The Myth of Colonial Quilting (1620 - 1780)
~ did ordinary women in early America sit by the fire and quilt? ~
You are fortunate that your eleven-year-old daughter is old enough to help with the spinning and are looking forward to when your seven-year-old daughter will be old enough to learn to spin as well.
Spinning, knitting and making clothes for your family of seven are only part of your responsibilities. With some help from your two daughters you must also preserve food, make candles and soap as well as keep house and prepare meals for everyone. Your eldest two sons are ten and twelve now and a great help to your husband in the fields but the youngest is just 18 months and if it weren't for the attention your youngest daughter gives him you would be constantly interrupted in your chores. Daughters are indeed a blessing.
Making a quilt would be far from your mind. Such frivolities would be for the wealthy who had servants to do their chores. You may have heard of the lovely bed coverings these women made by appliquéing imported chintz prints or the beautiful quilting done on wholecloth to cover the beds in fine mansions. But such a creative endeavor would seem so far from your life you would not have even imagined making such a quilt yourself.
Putting our selves in the shoes of such a woman helps us realize that the idea of a Colonial woman sitting in her cabin quilting before the fireplace is surely a myth. There were, of course, some exceptions. Some women may not have been able to quilt on an everyday basis but managed to occasionally make a fine quilt as described above for a special occasion like a wedding. Medallion quilts were also made during this period but most were made by those who could afford the time and fabric needed to make one
By about 1840 the textile industry had grown to the point that fabric was readily available to most families. Only then did quilting become an occupation of the everyday woman. Interestingly it was after quilting became a widespread activity that somehow the idea of quilting being common in Colonial times became a romanticized notion. The notion of women quilting from the time the Pilgrims arrived in America is not at all new.

[Exercise task]
Please list every chore that the text on colonial quilting assigns to the mother in the paragraph beginning "Spinning, knitting and making clothes".

[Data rows]

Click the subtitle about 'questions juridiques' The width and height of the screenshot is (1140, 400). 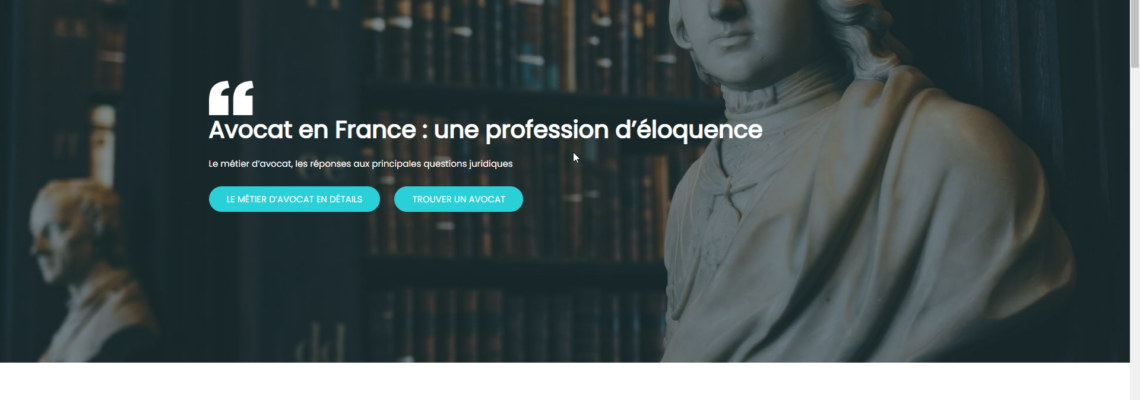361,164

* * *

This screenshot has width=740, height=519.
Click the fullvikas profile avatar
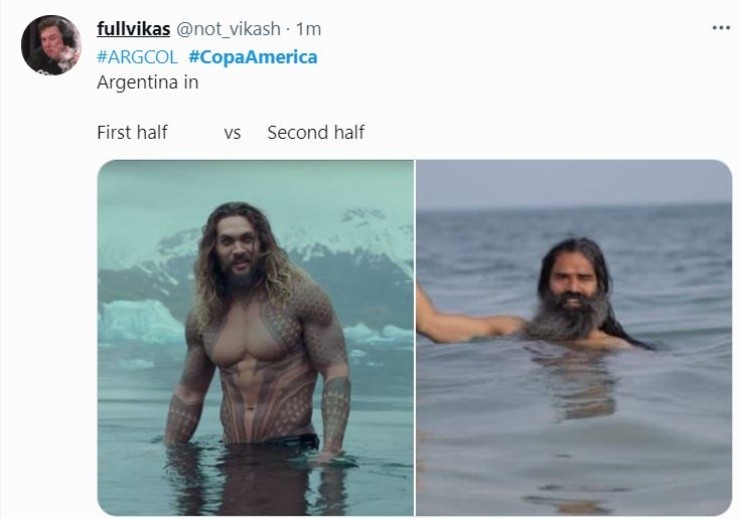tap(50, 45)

[Worked solution]
- Spinning
- Knitting
- Making clothes for the family
- Preserving food
- Making candles
- Making soap
- Keeping house
- Preparing meals